• _Try it_
Output exactly the lines from the one with "Apparel (195, 1443)" through the last line of the data below, both included, and nothing more.

*** Data

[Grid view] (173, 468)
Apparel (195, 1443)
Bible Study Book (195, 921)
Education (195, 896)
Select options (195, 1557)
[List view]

******

• _Written response_
Apparel (195, 1443)
Bible Study Book (195, 921)
Education (195, 896)
Select options (195, 1557)
[List view]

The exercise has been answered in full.